A wee backgrounder before we continue: Steamworld Dig was the story of Rusty, a mining droid who dug deep, discovered an ancient, electronic evil, and put paid to it via digging, selling ore, gaining and using special abilities from lost technology, and buying ladders just in case he screwed up and dug too far. It was an interesting game, but also a somewhat grindy one at times.
I can happily state that this sequel, while still having the digging and the exploring and the selling ore and finding whatnots, is a tighter, less grindy game. Gone are purchasing teleports, replaced with a (mostly) handy pneumatic tube system that serves as checkpoints, and an ability you can earn later on that allows you to teleport to the surface anywhere that isn’t a cave or a plot-important area. Ladders, similarly, exist in a sense, but the game relies more on the more traditional mobility powerups to speed getting around and gate progress.
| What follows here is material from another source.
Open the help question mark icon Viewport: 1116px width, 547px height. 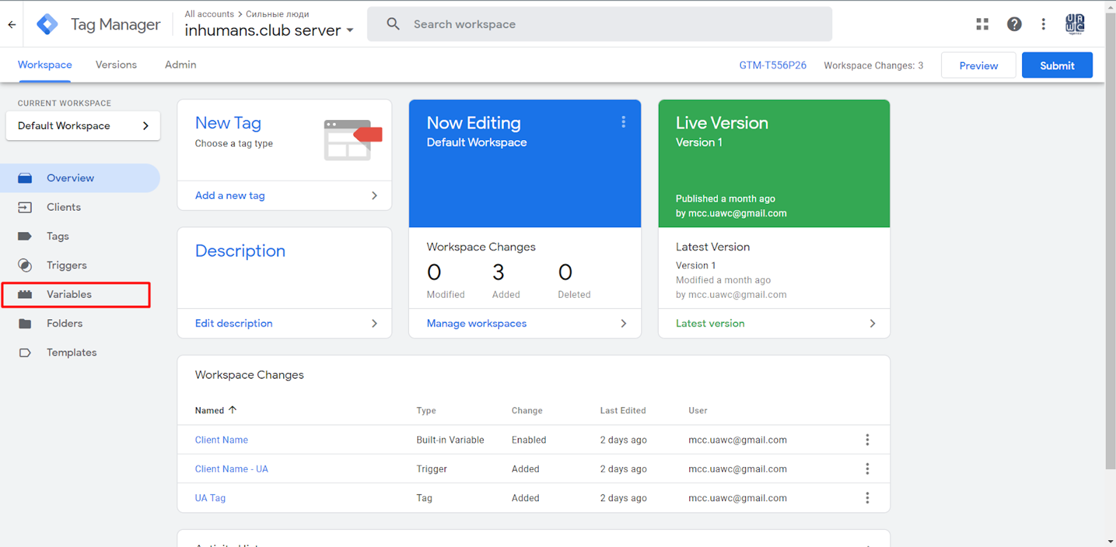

For example, one particularly clever segment has you using a hookshot to cross a very windy segment of desert, with the most difficult segment involving timing your walljumping to coincide with very short periods of lower wind speed, and, importantly, very little of it feels frustrating.
Well, except for one feature, but that’s pretty much a personal preference: I really, really don’t like bosses who are invincible for the majority of their pattern, and there are a couple of those. Nonetheless, overall, Steamworld Dig 2 trades a lot of its procgen for something that, in the context, works better… tight design. From the very first, you are taught to use your powers until they feel natural, and then asked to think of them in slightly different ways. Hookshot as means of climbing. Hookshot as means of passing an impediment. Hookshot as means of clearing nuisances. Hookshot as boss avoider. A lot of the time, while there is a difficulty curve, it’s mostly only when the game seriously changes up the formula, or introduces something you’re not prepared for that you notice that. So yeah, props on that. Anything bad?
Well… Not… Really. The game isn’t going to win any awards for writing, with most characters being both functional and one-dimensional (Here’s the cowardly greedy mayor, and his long-suffering mother. There’s the shy mechanic, surprised and pleased when you actually want to hear the tutorials or them nattering about the tech you’ve gotten. Merchant. Archaeologist. Most folks are defined by their role, more than anything else.) But beyond that, it’s a well designed action platformer with clear direction, clear visuals, and some cool powerups. Honestly, that’s all it needs to be.
The Mad Welshman took quite a few screenshots. And then he realised a lot of them are spoilery as heck. Consarnit.